_Your task_:
Reproduce verbatim every line from the one that includes "Instruction: Select the Actions list icon" to the closing line of the entries; omit everything before it.
+---+
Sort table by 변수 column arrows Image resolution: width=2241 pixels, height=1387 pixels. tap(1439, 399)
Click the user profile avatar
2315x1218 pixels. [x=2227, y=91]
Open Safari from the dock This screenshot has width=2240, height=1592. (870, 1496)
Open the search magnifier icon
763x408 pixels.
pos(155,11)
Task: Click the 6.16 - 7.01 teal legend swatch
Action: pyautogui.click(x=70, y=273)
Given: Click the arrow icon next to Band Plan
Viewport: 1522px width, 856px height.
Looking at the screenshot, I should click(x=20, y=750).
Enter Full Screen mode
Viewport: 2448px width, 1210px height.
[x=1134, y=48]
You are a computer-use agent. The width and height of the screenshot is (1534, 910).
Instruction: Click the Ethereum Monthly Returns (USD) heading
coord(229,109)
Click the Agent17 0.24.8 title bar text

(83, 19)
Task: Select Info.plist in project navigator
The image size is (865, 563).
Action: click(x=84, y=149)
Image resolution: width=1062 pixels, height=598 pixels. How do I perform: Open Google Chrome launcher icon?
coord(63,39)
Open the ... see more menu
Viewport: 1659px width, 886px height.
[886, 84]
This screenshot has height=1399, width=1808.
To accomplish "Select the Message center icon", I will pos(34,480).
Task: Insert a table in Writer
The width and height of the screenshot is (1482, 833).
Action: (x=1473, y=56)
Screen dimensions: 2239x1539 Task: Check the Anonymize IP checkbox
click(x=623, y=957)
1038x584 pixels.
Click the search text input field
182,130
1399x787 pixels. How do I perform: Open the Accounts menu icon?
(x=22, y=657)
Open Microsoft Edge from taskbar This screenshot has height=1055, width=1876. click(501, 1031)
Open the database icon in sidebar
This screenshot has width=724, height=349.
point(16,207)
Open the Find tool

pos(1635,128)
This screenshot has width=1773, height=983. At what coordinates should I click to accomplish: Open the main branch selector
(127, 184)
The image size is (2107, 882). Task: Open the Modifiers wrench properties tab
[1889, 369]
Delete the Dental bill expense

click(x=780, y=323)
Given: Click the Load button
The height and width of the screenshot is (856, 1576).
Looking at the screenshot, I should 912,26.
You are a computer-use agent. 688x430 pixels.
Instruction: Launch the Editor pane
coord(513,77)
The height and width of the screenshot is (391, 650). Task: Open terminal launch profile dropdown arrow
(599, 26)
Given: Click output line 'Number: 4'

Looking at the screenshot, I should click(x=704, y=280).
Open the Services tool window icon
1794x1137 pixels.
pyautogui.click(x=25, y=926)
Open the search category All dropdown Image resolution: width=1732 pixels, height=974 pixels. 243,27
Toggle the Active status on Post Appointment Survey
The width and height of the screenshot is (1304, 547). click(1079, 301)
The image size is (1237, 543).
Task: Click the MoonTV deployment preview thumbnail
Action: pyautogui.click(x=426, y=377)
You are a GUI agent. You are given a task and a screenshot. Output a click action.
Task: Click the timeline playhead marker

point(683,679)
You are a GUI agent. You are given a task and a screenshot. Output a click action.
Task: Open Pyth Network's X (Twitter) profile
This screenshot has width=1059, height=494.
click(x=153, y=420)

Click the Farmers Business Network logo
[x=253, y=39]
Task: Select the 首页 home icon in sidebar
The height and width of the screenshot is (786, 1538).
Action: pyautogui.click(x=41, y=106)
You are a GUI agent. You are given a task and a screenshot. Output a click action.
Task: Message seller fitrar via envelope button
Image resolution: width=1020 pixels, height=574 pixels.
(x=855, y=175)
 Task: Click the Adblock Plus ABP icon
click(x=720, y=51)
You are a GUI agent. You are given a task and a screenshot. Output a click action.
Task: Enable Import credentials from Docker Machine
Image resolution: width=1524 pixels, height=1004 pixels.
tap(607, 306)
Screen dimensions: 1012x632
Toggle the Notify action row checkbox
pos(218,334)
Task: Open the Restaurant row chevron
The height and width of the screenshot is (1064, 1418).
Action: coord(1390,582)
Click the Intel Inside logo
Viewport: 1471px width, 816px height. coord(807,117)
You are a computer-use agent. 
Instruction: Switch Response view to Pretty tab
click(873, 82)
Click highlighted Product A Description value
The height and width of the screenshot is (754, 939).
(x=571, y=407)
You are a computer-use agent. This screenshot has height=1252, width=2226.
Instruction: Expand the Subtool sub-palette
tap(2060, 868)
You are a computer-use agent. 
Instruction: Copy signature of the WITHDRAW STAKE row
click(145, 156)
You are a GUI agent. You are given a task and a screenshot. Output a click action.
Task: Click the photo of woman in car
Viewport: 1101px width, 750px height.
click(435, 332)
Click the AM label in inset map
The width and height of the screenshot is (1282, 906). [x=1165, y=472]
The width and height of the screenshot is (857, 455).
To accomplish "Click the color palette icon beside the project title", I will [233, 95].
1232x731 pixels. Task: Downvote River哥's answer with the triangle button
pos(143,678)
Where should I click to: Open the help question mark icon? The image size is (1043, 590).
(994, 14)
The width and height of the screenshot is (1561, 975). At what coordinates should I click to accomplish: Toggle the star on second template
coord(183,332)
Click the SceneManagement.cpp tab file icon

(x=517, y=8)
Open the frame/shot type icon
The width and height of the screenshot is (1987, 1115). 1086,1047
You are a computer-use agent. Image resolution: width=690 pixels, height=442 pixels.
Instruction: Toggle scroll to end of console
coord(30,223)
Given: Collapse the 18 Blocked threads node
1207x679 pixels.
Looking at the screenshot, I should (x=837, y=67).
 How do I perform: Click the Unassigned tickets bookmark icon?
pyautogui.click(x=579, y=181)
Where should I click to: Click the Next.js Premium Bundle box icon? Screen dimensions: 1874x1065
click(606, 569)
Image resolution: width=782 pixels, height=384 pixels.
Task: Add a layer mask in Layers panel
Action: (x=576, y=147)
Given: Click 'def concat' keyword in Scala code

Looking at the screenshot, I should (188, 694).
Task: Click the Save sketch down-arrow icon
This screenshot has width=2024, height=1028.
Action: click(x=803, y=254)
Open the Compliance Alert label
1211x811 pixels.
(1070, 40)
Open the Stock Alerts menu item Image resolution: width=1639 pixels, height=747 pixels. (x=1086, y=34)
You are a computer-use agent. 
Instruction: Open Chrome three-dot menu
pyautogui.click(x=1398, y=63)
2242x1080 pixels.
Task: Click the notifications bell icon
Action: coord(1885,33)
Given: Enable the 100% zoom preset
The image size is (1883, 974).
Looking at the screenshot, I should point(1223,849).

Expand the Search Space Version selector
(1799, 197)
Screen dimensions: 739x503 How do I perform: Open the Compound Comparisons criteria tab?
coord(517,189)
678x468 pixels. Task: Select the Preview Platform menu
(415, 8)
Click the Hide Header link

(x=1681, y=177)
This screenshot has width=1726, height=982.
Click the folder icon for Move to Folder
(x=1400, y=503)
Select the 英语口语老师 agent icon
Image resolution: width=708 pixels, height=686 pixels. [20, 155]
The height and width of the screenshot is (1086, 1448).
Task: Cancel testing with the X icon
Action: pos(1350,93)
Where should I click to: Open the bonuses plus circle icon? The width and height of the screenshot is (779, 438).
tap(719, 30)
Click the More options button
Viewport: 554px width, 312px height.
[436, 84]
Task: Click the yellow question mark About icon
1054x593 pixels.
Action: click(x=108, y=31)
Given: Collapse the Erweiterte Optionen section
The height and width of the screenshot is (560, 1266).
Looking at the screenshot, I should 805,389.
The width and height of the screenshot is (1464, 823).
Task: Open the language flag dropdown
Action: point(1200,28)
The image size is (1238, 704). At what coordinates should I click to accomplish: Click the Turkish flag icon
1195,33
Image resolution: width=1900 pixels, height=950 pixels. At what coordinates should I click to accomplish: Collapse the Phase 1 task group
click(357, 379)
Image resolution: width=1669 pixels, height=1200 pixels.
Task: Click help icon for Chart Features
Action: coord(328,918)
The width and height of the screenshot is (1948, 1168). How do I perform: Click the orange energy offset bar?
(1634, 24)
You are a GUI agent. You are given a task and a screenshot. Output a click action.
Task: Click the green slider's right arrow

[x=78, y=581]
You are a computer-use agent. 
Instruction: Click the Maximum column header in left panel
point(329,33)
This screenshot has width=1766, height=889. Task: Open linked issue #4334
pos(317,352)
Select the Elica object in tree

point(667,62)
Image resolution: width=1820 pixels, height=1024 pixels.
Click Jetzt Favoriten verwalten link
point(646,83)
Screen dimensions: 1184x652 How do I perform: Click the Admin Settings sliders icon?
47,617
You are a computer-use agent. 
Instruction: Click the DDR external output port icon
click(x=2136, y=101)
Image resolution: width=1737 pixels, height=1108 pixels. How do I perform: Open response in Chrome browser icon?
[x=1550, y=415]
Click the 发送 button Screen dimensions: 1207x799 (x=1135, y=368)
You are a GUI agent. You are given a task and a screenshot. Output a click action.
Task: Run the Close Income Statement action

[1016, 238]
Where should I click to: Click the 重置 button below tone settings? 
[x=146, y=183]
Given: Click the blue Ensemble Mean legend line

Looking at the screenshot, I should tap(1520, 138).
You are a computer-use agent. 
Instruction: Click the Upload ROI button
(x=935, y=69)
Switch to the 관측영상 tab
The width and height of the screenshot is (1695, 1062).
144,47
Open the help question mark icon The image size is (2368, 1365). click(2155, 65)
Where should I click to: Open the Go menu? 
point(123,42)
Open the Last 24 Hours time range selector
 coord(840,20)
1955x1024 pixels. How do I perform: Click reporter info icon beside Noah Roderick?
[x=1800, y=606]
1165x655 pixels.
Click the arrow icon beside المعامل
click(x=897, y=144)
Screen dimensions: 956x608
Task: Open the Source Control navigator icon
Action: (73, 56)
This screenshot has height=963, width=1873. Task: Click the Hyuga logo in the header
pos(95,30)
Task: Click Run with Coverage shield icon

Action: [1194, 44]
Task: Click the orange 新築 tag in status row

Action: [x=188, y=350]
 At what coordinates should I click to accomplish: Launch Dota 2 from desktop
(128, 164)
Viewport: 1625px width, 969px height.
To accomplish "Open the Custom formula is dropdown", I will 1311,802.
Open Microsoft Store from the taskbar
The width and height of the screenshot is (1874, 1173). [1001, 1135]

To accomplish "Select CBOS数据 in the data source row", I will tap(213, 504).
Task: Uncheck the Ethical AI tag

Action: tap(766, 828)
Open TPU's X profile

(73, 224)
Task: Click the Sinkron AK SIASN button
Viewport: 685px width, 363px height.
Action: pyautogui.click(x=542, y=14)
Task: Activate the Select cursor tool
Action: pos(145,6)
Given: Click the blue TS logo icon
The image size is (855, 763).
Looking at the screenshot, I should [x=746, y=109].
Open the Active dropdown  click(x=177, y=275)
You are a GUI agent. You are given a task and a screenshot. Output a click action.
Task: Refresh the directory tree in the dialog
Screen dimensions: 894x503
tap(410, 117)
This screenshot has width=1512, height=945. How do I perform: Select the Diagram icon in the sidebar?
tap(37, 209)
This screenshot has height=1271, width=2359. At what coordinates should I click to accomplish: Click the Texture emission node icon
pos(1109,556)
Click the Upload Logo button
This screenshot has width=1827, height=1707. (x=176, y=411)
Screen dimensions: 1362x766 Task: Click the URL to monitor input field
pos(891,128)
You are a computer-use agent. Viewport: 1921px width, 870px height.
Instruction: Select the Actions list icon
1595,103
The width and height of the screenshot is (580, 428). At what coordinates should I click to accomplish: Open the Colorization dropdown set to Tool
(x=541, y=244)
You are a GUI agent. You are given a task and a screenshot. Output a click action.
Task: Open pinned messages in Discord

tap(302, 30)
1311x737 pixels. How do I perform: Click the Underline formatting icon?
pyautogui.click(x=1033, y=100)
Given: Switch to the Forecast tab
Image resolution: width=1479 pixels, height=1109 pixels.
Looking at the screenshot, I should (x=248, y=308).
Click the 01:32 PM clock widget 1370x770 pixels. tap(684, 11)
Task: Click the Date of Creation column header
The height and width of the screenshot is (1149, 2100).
+---+
_Written reply_:
Instruction: Select the Actions list icon
1595,103
The width and height of the screenshot is (580, 428). At what coordinates should I click to accomplish: Open the Colorization dropdown set to Tool
(x=541, y=244)
You are a GUI agent. You are given a task and a screenshot. Output a click action.
Task: Open pinned messages in Discord

tap(302, 30)
1311x737 pixels. How do I perform: Click the Underline formatting icon?
pyautogui.click(x=1033, y=100)
Given: Switch to the Forecast tab
Image resolution: width=1479 pixels, height=1109 pixels.
Looking at the screenshot, I should (x=248, y=308).
Click the 01:32 PM clock widget 1370x770 pixels. tap(684, 11)
Task: Click the Date of Creation column header
The height and width of the screenshot is (1149, 2100).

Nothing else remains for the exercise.